Actualité théâtrale

Théâtre du Petit Hébertot, jusqu’au 23 février 2014.

"La femme silencieuse" de Monique Esther Rotenberg. Mise en scène de Pascal Elso.

Dès 1933, à Munich et dans d’autres villes, les livres de Stefan Zweig sont brûlés.

Voyant apparaître les mêmes forces destructrices que lors de la première guerre mondiale et se profiler les ténèbres du nazisme, l’écrivain s’exile à Londres.

Pour se faire aider dans l’écriture d’une biographie de Marie Stuart qui sera son prochain livre, il recrute une jeune secrétaire, Lotte Altmann, à laquelle il s’attachera chaque jour un peu plus.
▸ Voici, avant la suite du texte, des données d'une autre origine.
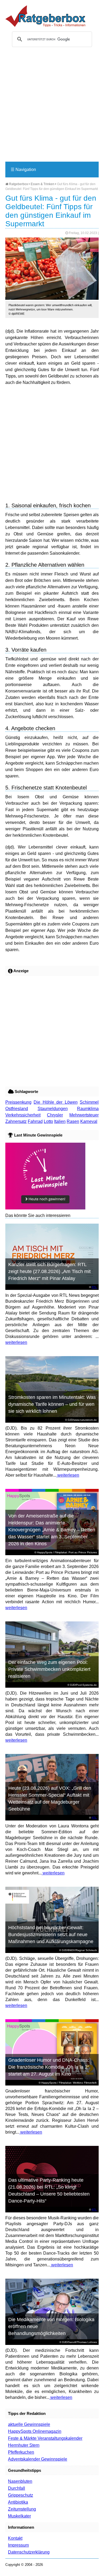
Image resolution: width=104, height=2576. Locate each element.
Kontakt (15, 2538)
Avertie qu’une liaison amoureuse réunit son mari et la jeune femme, Fridericke l’épouse officielle, lui fait savoir qu’elle "n’a pas l’intention de lui faire cadeau de ses silences"…
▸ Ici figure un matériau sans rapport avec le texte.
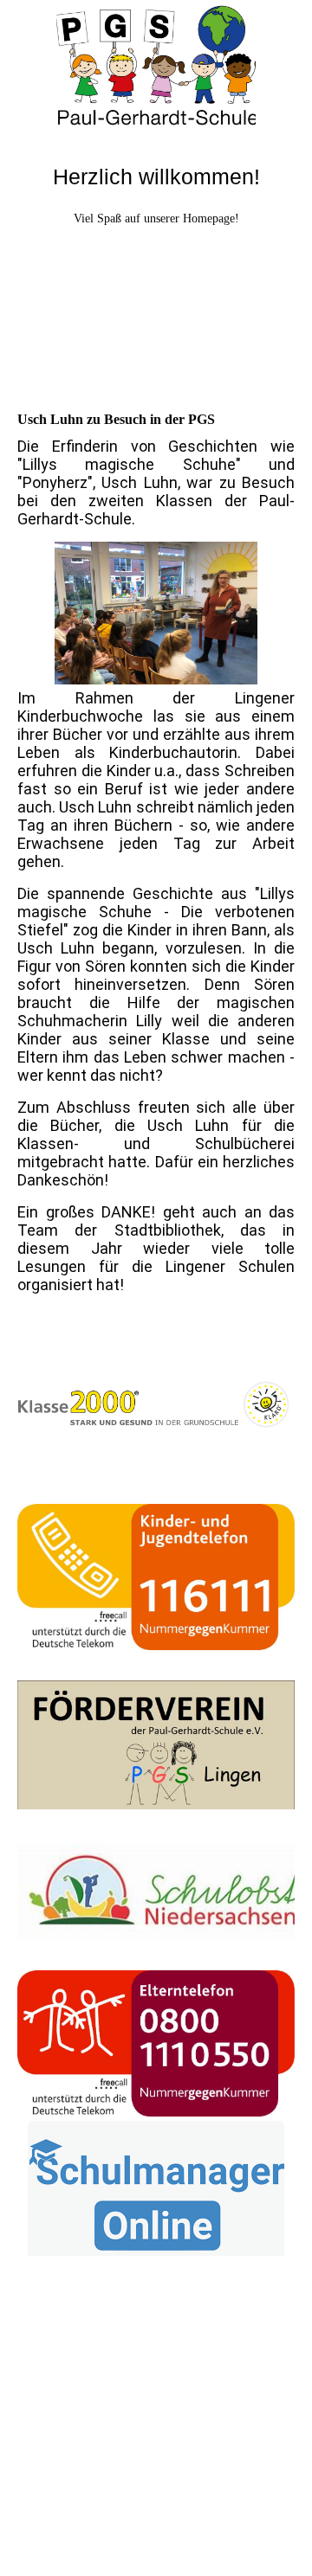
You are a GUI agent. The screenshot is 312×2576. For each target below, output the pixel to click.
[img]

C’est un fragment de la vie de Stefan Zweig, juste avant son départ pour le Brésil, que propose Monique Esther Rotenberg dans sa pièce à laquelle elle a donné le titre de l’opéra composé par Richard Strauss dont l’auteur autrichien avait écrit le livret.
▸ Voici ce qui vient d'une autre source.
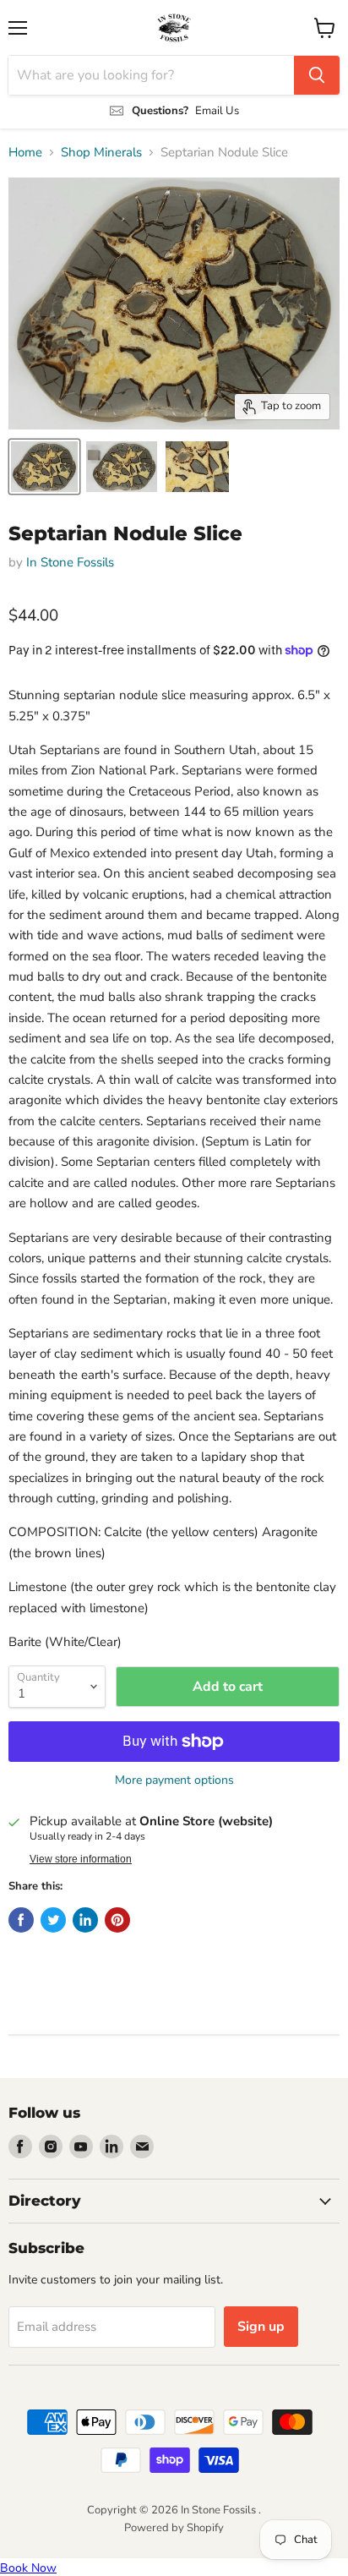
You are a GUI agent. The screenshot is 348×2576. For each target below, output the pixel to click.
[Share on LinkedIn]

" La femme silencieuse" fait référence à cette œuvre dont Zweig se trouvera dépossédé, à la personnalité discrète de Lotte Altmann, ainsi qu’au silence de l’épouse qui refuse de voir le monde s’écrouler autour d’elle.

La pièce s’ouvre sur l’arrivée de Lotte Altmann chez Stefan Zweig.

C’est, quand elle se présente à lui, un homme déprimé, fatigué, frileux qui manque d’espoir en l’avenir mais espère retrouver une nouvelle énergie avec l’écriture de la biographie de Marie Stuart.

La présence efficace de la jeune femme provoquera chez lui un déclic salutaire. L’écriture de la biographie s’avérera d’autant plus aisée qu’une complicité qui ne sera dans un premier temps que professionnelle, va les rendre indispensables l’un à l’autre.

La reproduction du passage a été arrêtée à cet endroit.